Your instructions:
Word for word, transcribe every line from the one holding "Task: Click the 03/05 axis date label" through the end of the records, but not the pictures.

Available records:
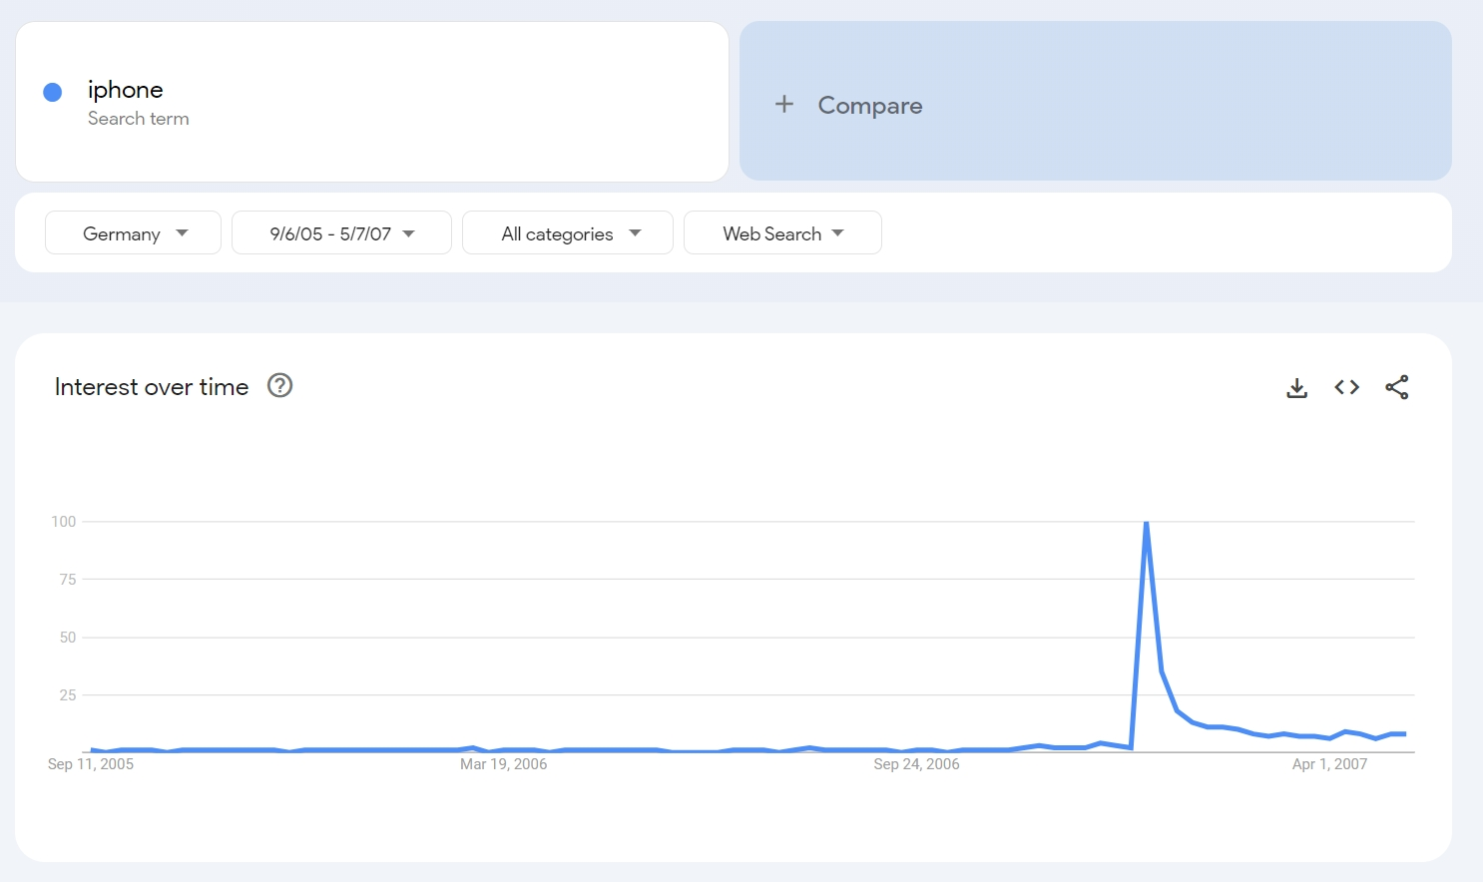Click the Sep 11, 2005 axis label
Viewport: 1483px width, 882px height.
tap(91, 764)
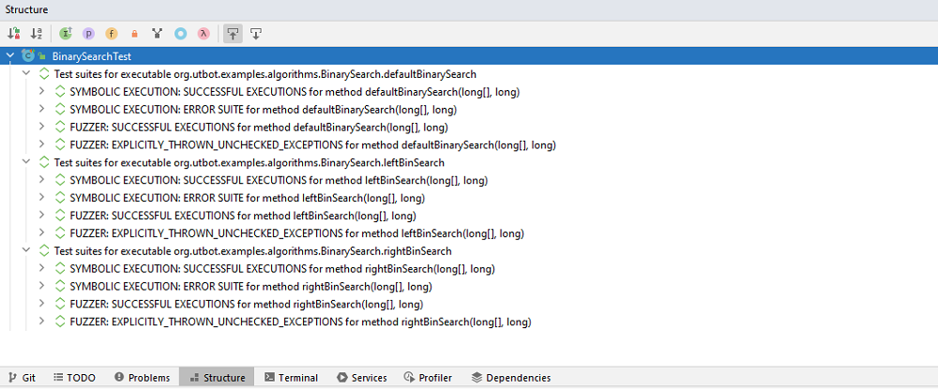The height and width of the screenshot is (391, 938).
Task: Open the Git tool window
Action: [x=21, y=378]
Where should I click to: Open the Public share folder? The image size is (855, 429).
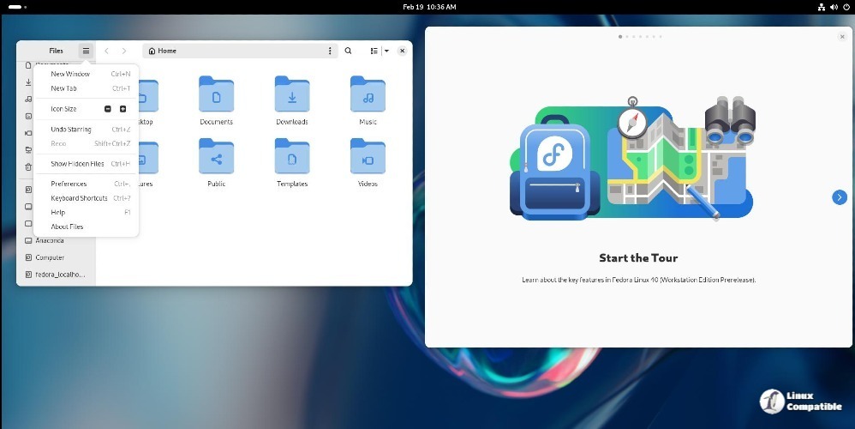[x=216, y=157]
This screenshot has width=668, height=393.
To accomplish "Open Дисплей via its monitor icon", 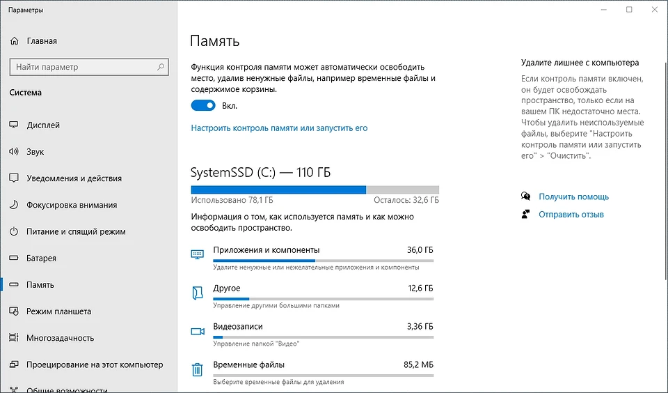I will click(14, 125).
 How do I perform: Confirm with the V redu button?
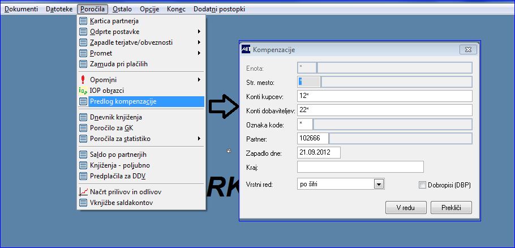406,208
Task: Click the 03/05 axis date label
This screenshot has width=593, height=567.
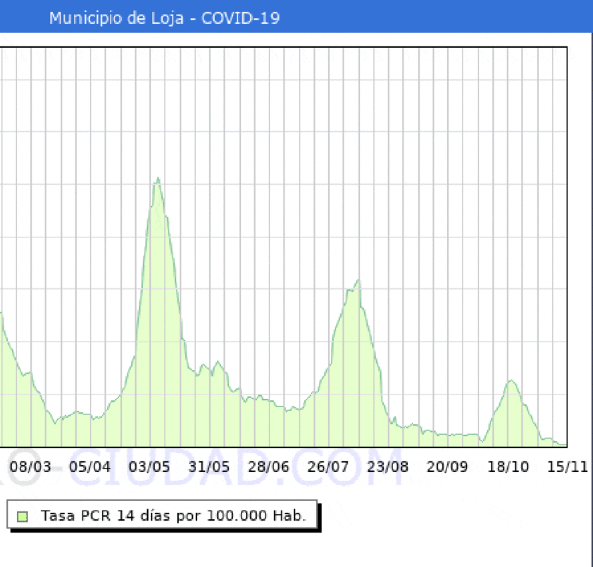Action: coord(149,466)
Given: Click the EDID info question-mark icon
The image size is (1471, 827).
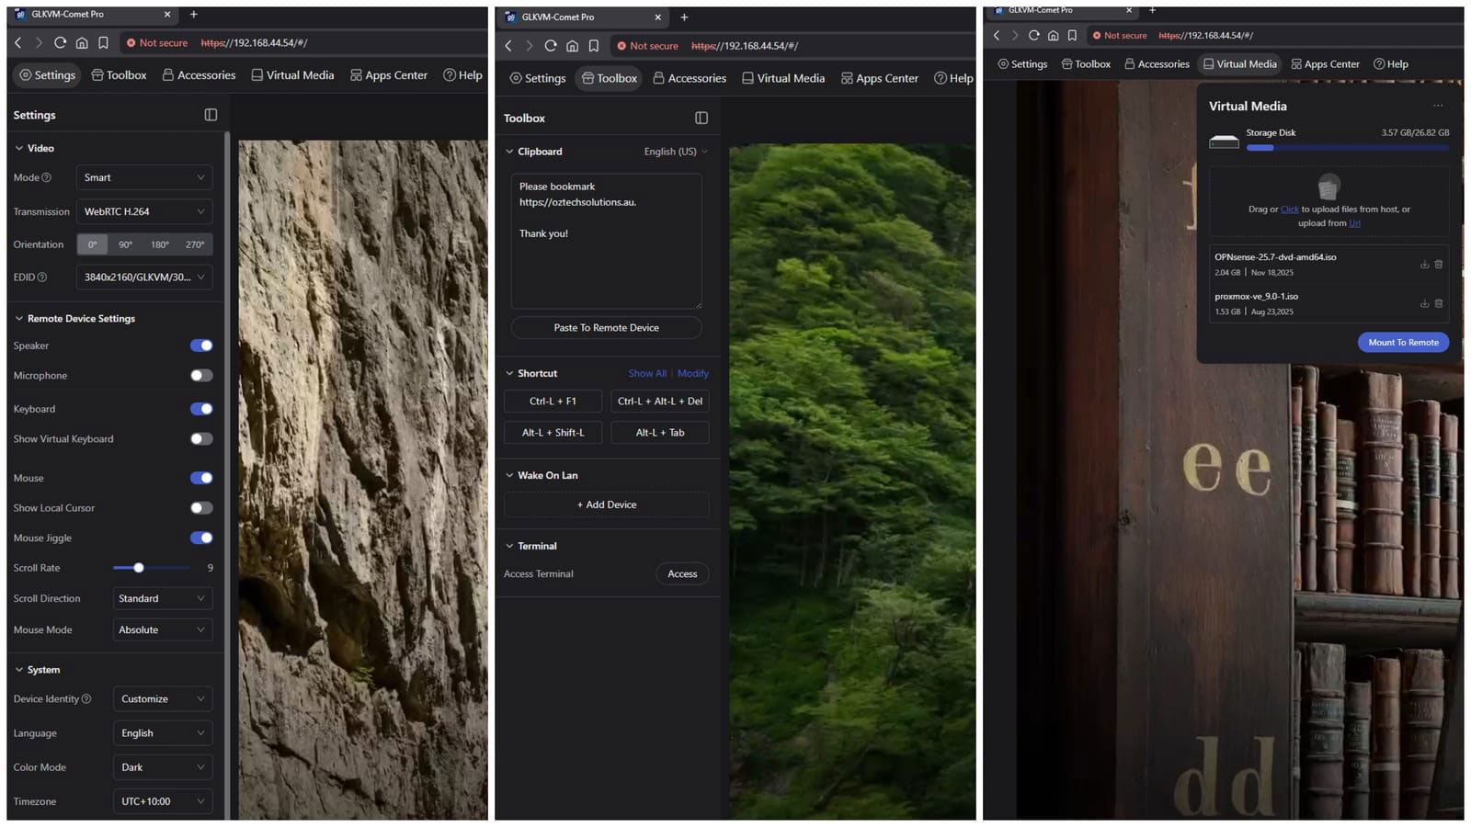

Solution to this task:
Task: Click the 03/05 axis date label
This screenshot has width=593, height=567.
Action: coord(149,466)
Given: Click the EDID info question-mark icon
The image size is (1471, 827).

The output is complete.